Cancer vaccines

The immune system is programmed to defend the body, while also being programmed to not attack it. Because cancer cells derive from our own cells, many times they are not seen as a threat. To complicate things further, some cancers can actively suppress the immune response.

Cancer vaccines are an answer to this problem; unlike other therapies, they do not act on the cancer cells but the immune system. Their purpose is to boost the response against disease by helping immune cells – such as NK cells – to recognize and destroy cancer.

Despite the name, these are not conventional vaccines, because they do not prevent disease, but boost an attack that is already in progress.

Cancer vaccines can be produced from:

a)    Neutralized (so unable to cause disease) tumor samples
b)    Molecules present in the cancer cells (cancer antigens);
c)    Immune cells from the patient that can trigger a (cancer) immune response;
d)    Other strategies.

Examples of cancer vaccines
The first cancer vaccine, called Sipuleucel-T (Provenge®), was approved by the FDA in 2010. It treats prostate cancers by stimulating an immunoresponse against a protein present in the cancer cells of most patients. Clinical trials have shown that in advanced stage cancer it extends life expectancy for 4 to 20 month , and reduces death by about 20%.

In 2015, the FDA approved talimogene laherparepvec (T-VEC, or Imlygic®), a cancer vaccine where a modified oncolytic virus – a virus that preferentially infects and kills cancer cells – is used to treat patients with metastatic melanomas that cannot be removed surgically. T-VEC is injected into the tumor, infecting and destroying the cancer cells while also triggering an immune response against the cancer.

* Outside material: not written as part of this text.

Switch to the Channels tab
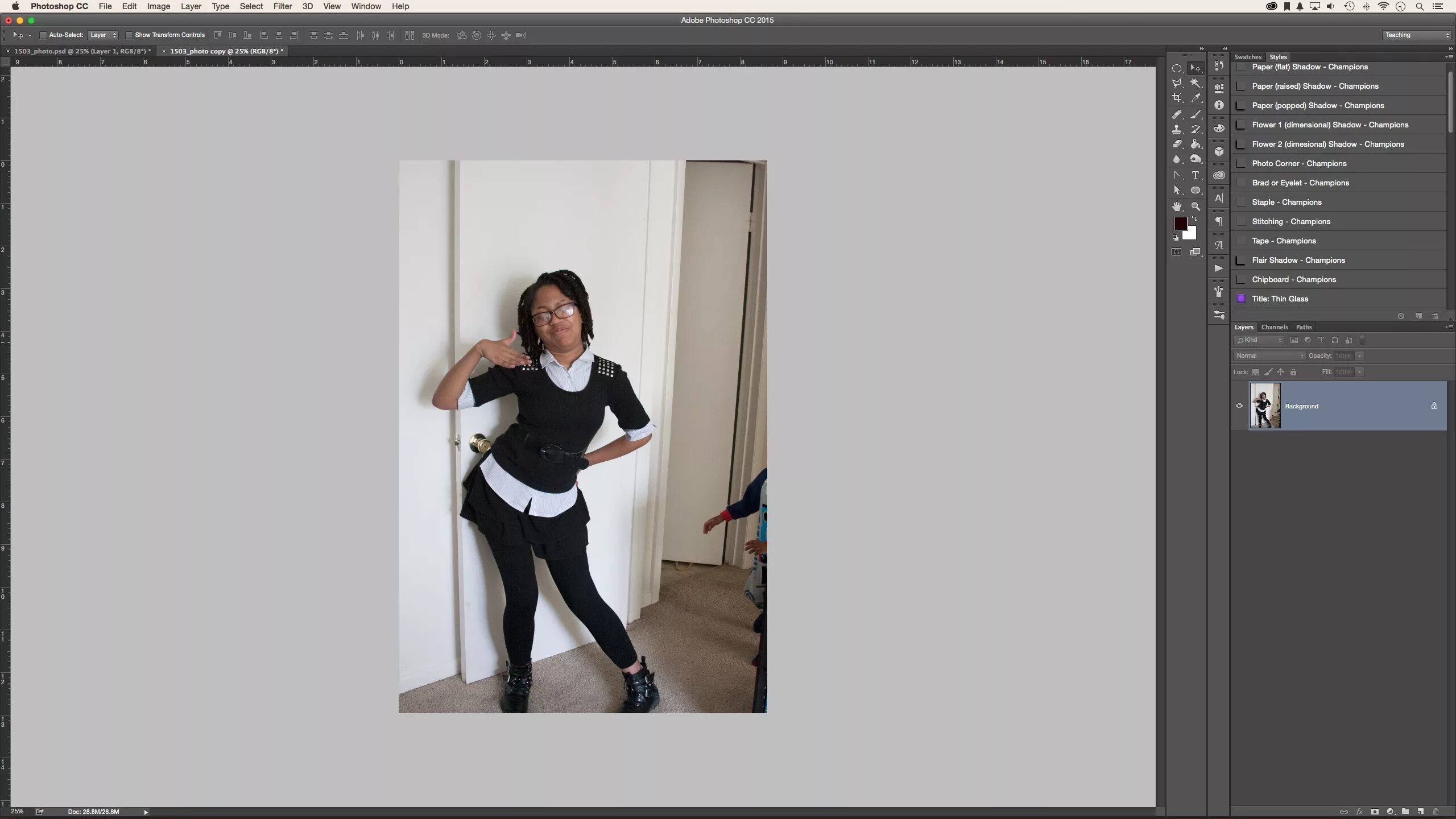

Recent studies suggest that is possible to develop more effective cancer vaccines by using mutated proteins that are present in the patient’s tumors. Although several small studies have shown promising results with this approach, it is too early to know if these vaccines can extend the lives of cancer patients.

At the moment, there are no vaccines for colorectal cancer, but there are ongoing clinical trials – ask your doctor more about what is happening in the field.

DNA Vaccines

Another possible vaccine strategy is to inject patients with genetic material (DNA) from cancer cells. The injection is done so that cancer DNA is inserted into the DNA of normal cells. Since DNA is, basically, a set of instructions to produce proteins – more details here – the injected cells will start manufacturing cancer proteins together with their own.

The idea is that these tumoral proteins, without contributing to disease, can stimulate an immune response strong enough to attack the whole tumor.

Clinical trials are already in progress for DNA vaccines targeting a variety of cancers, including breast cancer, human papillomavirus (HPV)-related cancers, prostate cancer, and melanoma.

A significant advantage of DNA vaccines is that they are well tolerated with no significant adverse effects, and cheap to make. The problem is that it is challenging to create an effective one.

An exception is mammaglobin-A, a protein produced in high quantities by most breast cancers from early to metastatic - but present in minimal amounts or even absent in normal tissues. Mammaglobin-A is also very good triggering an immune response, making it ideal for a vaccine.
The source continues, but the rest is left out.